TASK TO CARRY OUT.
Rewrite the entries from the first one through the line that contains "Action: pos(18,46)", keeping every line. Multiply each coordinate in the answers by 2.3 and round to whole numbers, with halves going up, and leave all other text as it is.

### DATA PROVIDED ###

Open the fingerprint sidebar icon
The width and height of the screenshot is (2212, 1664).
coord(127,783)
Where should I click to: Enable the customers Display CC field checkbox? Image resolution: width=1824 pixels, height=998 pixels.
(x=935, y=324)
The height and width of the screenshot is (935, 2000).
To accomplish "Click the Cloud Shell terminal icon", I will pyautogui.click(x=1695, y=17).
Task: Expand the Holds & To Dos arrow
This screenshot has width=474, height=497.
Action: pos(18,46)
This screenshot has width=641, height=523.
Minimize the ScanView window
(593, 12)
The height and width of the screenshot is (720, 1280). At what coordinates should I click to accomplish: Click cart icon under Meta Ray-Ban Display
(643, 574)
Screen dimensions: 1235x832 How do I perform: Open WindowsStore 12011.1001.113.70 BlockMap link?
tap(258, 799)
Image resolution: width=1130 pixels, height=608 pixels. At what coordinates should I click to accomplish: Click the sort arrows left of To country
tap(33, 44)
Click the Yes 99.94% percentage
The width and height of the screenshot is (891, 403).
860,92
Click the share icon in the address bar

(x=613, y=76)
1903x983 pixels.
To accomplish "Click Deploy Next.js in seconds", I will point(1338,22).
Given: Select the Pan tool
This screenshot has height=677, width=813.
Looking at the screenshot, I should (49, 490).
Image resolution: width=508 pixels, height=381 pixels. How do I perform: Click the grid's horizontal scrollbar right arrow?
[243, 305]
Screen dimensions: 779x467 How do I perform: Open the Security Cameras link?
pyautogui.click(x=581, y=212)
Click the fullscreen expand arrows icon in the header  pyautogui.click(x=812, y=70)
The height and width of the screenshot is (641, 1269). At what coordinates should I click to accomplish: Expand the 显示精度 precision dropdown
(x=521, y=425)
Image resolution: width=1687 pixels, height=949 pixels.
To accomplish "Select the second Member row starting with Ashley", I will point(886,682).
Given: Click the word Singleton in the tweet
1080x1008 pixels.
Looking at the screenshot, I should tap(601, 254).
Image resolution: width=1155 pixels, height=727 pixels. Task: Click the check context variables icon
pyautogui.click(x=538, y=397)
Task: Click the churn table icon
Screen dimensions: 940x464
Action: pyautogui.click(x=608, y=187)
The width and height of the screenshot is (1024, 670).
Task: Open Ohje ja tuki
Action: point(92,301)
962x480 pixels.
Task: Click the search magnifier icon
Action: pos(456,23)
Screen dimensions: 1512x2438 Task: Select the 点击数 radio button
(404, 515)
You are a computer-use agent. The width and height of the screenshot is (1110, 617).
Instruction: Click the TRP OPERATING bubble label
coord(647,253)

###

WORKED SOLUTION.
Open the fingerprint sidebar icon
The width and height of the screenshot is (2212, 1664).
coord(292,1801)
Where should I click to: Enable the customers Display CC field checkbox? Image resolution: width=1824 pixels, height=998 pixels.
(x=2151, y=745)
The height and width of the screenshot is (935, 2000).
To accomplish "Click the Cloud Shell terminal icon", I will pyautogui.click(x=3899, y=39).
Task: Expand the Holds & To Dos arrow
This screenshot has width=474, height=497.
Action: pos(41,106)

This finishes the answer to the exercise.